The New York Times
The Pop Life: Raging at the Media

By NEIL STRAUSS

One of the highlights of last month's three-day Woodstock '99 festival in Rome, N.Y., was a performance by Rage Against the Machine, the politically minded Southern California rap and hard-rock band. The New York Times asked the group's guitarist, Tom Morello, to write about his reaction to the festival and its aftermath: four reports of rape to police and a post-festival melee during which some audience members set fires, looted trucks and leapt through the flames until hundreds of New York State Police troopers arrived.

Morello writes: "Hey man, leave the kids alone. I've had enough of the frenzied demonization of young people surrounding Woodstock '99.

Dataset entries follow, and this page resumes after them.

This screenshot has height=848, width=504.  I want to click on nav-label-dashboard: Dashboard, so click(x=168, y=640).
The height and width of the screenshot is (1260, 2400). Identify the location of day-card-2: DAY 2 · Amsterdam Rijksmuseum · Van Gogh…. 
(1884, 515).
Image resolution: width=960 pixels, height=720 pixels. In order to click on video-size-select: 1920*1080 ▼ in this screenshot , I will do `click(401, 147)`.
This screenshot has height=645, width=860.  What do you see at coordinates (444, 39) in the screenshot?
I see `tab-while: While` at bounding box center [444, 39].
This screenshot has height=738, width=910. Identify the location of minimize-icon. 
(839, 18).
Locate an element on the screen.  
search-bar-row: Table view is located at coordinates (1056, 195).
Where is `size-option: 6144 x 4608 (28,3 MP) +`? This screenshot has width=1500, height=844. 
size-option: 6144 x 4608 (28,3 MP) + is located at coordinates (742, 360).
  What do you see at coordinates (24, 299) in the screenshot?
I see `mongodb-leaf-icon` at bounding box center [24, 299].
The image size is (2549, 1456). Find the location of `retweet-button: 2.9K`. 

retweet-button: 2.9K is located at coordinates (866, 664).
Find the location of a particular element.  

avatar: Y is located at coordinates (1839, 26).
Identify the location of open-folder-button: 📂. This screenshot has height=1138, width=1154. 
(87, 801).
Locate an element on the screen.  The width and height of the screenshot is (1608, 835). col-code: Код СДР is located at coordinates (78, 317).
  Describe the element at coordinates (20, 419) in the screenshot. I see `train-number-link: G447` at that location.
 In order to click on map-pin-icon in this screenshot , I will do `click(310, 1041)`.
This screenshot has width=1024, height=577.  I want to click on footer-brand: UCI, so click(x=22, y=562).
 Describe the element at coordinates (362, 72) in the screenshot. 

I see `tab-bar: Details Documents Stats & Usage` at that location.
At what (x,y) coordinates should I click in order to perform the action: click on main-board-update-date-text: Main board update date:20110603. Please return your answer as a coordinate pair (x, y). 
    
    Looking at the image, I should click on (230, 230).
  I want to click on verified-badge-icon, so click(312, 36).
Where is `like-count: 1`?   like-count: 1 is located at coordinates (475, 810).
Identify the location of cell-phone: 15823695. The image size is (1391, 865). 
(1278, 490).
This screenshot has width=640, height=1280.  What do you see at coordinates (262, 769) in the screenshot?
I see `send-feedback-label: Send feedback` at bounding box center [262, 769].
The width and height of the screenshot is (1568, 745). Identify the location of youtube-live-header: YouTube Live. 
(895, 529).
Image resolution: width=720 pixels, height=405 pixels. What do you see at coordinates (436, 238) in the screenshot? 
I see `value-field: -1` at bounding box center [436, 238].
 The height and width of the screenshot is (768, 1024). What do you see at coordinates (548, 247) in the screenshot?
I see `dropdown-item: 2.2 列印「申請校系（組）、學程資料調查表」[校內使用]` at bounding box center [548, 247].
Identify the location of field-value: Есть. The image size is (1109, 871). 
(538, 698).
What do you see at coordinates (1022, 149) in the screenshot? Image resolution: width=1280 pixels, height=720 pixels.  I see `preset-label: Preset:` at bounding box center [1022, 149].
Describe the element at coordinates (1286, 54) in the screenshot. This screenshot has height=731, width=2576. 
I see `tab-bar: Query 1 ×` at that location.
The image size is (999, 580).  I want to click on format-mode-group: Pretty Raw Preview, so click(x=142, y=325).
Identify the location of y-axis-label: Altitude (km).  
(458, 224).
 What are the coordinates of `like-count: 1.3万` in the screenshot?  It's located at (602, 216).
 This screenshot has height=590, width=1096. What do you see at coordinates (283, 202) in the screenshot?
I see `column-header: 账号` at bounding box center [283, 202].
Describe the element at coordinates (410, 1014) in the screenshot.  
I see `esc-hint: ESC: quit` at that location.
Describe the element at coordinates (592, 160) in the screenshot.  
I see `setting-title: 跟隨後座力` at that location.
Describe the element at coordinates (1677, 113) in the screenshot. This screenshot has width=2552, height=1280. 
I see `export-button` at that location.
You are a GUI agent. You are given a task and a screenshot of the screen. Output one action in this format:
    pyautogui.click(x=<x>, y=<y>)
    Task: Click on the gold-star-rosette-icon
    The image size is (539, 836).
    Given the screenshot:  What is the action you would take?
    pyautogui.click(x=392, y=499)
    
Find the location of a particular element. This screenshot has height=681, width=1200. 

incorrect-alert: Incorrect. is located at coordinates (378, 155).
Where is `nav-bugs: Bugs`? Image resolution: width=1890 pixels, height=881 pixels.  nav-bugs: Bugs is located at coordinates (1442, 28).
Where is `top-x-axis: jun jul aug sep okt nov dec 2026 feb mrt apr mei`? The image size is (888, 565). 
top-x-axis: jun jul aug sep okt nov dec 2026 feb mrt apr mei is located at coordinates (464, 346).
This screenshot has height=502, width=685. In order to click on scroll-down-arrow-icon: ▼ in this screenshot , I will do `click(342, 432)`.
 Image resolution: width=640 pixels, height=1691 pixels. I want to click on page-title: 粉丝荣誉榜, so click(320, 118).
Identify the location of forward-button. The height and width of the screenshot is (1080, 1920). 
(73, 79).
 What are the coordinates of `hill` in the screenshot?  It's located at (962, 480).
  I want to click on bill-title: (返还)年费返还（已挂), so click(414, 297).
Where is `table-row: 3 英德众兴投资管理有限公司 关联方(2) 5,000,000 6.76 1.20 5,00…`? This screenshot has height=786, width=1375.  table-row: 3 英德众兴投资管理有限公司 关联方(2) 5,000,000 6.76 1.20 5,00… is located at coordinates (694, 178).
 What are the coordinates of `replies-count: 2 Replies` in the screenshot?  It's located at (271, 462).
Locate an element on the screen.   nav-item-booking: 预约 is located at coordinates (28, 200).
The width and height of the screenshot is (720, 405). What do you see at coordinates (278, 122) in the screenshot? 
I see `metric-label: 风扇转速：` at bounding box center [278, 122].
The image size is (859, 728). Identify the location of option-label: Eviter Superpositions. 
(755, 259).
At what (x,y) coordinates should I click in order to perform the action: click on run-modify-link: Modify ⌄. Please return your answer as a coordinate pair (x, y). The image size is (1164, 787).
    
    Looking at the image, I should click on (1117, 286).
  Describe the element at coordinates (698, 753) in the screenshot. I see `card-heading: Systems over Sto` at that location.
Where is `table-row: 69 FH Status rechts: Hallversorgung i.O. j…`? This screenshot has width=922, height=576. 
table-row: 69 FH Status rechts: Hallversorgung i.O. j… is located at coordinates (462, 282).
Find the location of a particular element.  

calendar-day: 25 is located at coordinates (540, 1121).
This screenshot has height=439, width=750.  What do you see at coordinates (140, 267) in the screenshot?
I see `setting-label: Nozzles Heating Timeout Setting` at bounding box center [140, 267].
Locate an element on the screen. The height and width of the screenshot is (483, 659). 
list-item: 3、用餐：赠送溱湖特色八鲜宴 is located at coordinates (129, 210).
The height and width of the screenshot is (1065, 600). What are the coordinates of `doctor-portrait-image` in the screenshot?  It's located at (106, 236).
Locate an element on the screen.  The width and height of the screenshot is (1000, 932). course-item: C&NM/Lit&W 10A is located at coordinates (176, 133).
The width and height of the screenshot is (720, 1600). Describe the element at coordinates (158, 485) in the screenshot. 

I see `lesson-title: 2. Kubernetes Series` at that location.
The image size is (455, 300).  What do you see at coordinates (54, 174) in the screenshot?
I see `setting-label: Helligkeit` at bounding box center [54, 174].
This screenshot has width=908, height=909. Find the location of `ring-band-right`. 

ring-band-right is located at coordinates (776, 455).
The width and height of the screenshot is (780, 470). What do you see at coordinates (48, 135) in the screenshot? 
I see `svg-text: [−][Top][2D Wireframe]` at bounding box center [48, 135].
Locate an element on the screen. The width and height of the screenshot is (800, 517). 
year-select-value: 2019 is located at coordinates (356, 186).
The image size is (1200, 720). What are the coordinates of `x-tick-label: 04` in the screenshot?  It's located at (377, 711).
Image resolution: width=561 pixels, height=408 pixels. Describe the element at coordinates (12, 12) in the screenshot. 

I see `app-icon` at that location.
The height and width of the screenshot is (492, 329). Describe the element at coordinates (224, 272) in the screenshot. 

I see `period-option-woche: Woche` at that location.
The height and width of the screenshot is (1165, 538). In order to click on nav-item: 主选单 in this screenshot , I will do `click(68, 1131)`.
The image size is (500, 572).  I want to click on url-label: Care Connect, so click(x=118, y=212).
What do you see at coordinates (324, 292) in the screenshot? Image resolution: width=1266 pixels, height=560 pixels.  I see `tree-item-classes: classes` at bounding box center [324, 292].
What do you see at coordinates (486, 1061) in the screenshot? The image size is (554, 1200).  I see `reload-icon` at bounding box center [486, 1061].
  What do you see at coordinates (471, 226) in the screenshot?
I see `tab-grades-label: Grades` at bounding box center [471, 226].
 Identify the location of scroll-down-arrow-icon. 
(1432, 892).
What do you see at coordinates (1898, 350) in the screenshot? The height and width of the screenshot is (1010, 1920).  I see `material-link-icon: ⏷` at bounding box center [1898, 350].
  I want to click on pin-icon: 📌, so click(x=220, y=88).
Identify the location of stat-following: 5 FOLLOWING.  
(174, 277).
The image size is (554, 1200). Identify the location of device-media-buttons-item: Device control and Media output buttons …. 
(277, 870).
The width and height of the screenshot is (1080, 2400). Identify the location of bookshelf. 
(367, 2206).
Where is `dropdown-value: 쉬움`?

"Yes, there were fires and the kids danced around them in pagan glee. Yes, parts of the stage and scaffolding were torn down with great enthusiasm. But was this just senseless violence or were these acts of sweet revenge against concert organizers who gouged the kids throughout the weekend with grossly overpriced water, beer and food?

"Maybe the crass commercialism of the event and the greedy exploitation of these youngsters caught up with the vendors and promoters. Or maybe it was just a good old-fashioned healthy riot. One with a killer soundtrack. And while some of the concertgoers were naked or painted or covered in tinfoil, perhaps they were just rejoicing in not having to wear their annoying school uniform for three days.

"Media coverage of the event and the accompanying political grandstanding have been grossly hypocritical. Indignant editorials and television broadcasts raving over the 'horrific violence' and 'terrifying blazes' were rampant. But, when U.S. Tomahawk missiles lit a children's hospital outside of Belgrade on fire, killing many inside, it was not chewed over to this extent. More incredulous attention was paid to kids' setting fires at Woodstock.

"The truly inexcusable crime committed at Woodstock is the reported sexual assaults. During our set we didn't see anything of the kind taking place and would have stopped the show immediately if we had. Rage Against the Machine has a great deal of respect for its audience and demands that they respect one another. We use our music not only to entertain, but to galvanize and inspire our fans to fight back against abuse and injustice wherever they rear their ugly heads -- in the home, in the school, at work or in society at large. And while most of the other bands at Woodstock '99 have a more escapist bent, they certainly shouldn't be blamed for this thuggish behavior. More members of the New York City Police Department have participated in, watched and laughed at a broomstick rape than anyone onstage at Woodstock.

"Yes, Woodstock was filled with predators: the degenerate idiots who assaulted those women, the greedy promoters who wrung every cent out of thirsty concertgoers, and last but not least, the predator media that turned a blind eye to real violence and scapegoated the quarter of a million music fans at Woodstock '99, the vast majority of whom had the time of their lives.

"Perhaps we'll have to wait until these vandals and pyromaniacs grow up to become the C.E.O.'s of media conglomerates, like their predecessors at the original Woodstock who enshrined and mythologized that event, to see where this concert fits into our history."